*Exercise brief*
Could you copy out the lines below, from the one containing "Click the GitLab fox icon in footer" through the one containing "click(248, 509)", with no changes?

*Dataset rows*
- - - - - - -
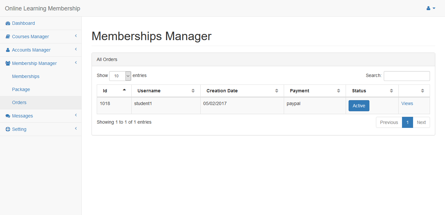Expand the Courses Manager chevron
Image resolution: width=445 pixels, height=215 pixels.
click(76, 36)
- - - - - - -
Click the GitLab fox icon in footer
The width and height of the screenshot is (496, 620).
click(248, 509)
- - - - - - -
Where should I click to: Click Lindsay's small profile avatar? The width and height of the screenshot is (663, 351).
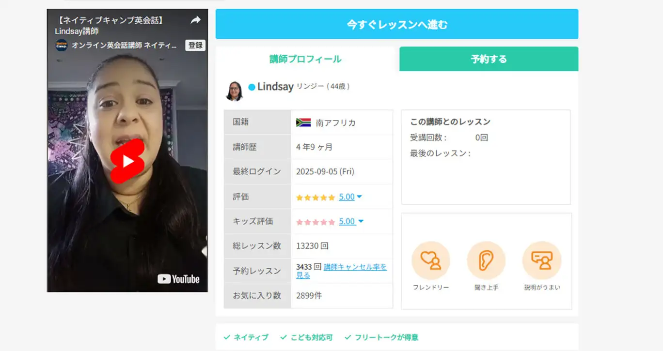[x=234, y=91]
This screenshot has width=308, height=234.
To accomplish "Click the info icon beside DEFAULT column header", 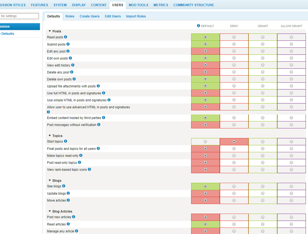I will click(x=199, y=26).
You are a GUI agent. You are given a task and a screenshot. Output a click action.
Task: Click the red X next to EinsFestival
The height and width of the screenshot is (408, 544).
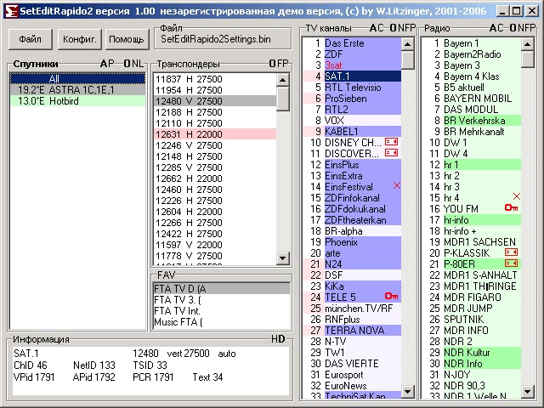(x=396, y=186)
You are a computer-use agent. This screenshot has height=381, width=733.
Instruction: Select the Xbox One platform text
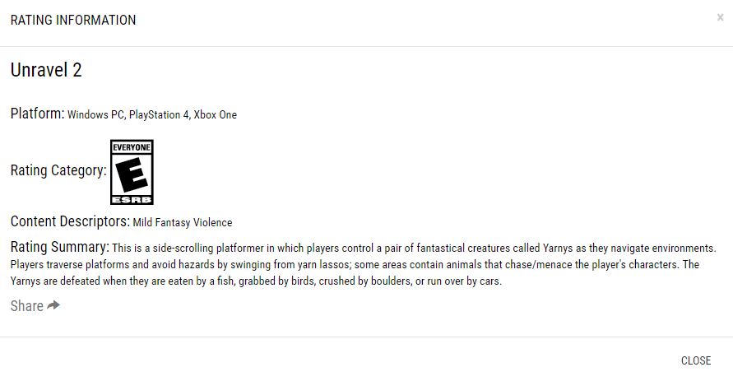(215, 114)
- - - - - - -
*Answer to the task*
Click the GitLab fox icon in footer
The width and height of the screenshot is (496, 620).
click(248, 509)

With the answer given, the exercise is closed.